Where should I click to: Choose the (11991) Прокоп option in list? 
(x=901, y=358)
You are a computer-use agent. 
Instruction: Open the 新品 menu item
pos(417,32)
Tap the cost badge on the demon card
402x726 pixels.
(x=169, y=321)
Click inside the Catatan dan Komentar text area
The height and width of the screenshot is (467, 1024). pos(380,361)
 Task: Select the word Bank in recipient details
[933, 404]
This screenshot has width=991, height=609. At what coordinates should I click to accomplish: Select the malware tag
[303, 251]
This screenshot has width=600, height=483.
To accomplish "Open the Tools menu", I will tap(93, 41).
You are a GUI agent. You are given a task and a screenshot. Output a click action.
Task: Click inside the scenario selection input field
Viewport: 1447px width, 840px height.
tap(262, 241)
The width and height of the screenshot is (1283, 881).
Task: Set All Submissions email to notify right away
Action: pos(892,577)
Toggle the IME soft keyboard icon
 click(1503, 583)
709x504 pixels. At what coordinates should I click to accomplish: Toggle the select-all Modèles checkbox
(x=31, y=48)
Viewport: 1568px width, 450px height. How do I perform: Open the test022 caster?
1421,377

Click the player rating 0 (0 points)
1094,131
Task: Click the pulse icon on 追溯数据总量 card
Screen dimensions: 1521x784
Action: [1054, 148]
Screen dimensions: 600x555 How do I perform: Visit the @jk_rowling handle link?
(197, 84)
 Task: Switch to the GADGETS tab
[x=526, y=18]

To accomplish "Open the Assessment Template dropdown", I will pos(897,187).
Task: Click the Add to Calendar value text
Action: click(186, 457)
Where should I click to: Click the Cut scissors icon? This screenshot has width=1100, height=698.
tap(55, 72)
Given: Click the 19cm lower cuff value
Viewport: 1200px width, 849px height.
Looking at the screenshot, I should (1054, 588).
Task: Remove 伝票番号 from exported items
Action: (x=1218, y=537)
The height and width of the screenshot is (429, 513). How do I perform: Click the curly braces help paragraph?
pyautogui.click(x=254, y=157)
:::
- **Given task**:
Can you render every line of the records above as a Markdown table with a Row column for the line's number and a Line column for its text, skipping blank lines?

- **Solved exercise**:
| Row | Line |
|---|---|
| 1 | Where should I click to: Choose the (11991) Прокоп option in list?  |
| 2 | (x=901, y=358) |
| 3 | You are a computer-use agent.  |
| 4 | Instruction: Open the 新品 menu item |
| 5 | pos(417,32) |
| 6 | Tap the cost badge on the demon card |
| 7 | 402x726 pixels. |
| 8 | (x=169, y=321) |
| 9 | Click inside the Catatan dan Komentar text area |
| 10 | The height and width of the screenshot is (467, 1024). pos(380,361) |
| 11 |  Task: Select the word Bank in recipient details |
| 12 | [933, 404] |
| 13 | This screenshot has width=991, height=609. At what coordinates should I click to accomplish: Select the malware tag |
| 14 | [303, 251] |
| 15 | This screenshot has width=600, height=483. |
| 16 | To accomplish "Open the Tools menu", I will tap(93, 41). |
| 17 | You are a GUI agent. You are given a task and a screenshot. Output a click action. |
| 18 | Task: Click inside the scenario selection input field |
| 19 | Viewport: 1447px width, 840px height. |
| 20 | tap(262, 241) |
| 21 | The width and height of the screenshot is (1283, 881). |
| 22 | Task: Set All Submissions email to notify right away |
| 23 | Action: pos(892,577) |
| 24 | Toggle the IME soft keyboard icon |
| 25 |  click(1503, 583) |
| 26 | 709x504 pixels. At what coordinates should I click to accomplish: Toggle the select-all Modèles checkbox |
| 27 | (x=31, y=48) |
| 28 | Viewport: 1568px width, 450px height. How do I perform: Open the test022 caster? |
| 29 | 1421,377 |
| 30 | Click the player rating 0 (0 points) |
| 31 | 1094,131 |
| 32 | Task: Click the pulse icon on 追溯数据总量 card |
| 33 | Screen dimensions: 1521x784 |
| 34 | Action: [1054, 148] |
| 35 | Screen dimensions: 600x555 How do I perform: Visit the @jk_rowling handle link? |
| 36 | (197, 84) |
| 37 |  Task: Switch to the GADGETS tab |
| 38 | [x=526, y=18] |
| 39 | To accomplish "Open the Assessment Template dropdown", I will pos(897,187). |
| 40 | Task: Click the Add to Calendar value text |
| 41 | Action: click(186, 457) |
| 42 | Where should I click to: Click the Cut scissors icon? This screenshot has width=1100, height=698. |
| 43 | tap(55, 72) |
| 44 | Given: Click the 19cm lower cuff value |
| 45 | Viewport: 1200px width, 849px height. |
| 46 | Looking at the screenshot, I should (1054, 588). |
| 47 | Task: Remove 伝票番号 from exported items |
| 48 | Action: (x=1218, y=537) |
| 49 | The height and width of the screenshot is (429, 513). How do I perform: Click the curly braces help paragraph? |
| 50 | pyautogui.click(x=254, y=157) |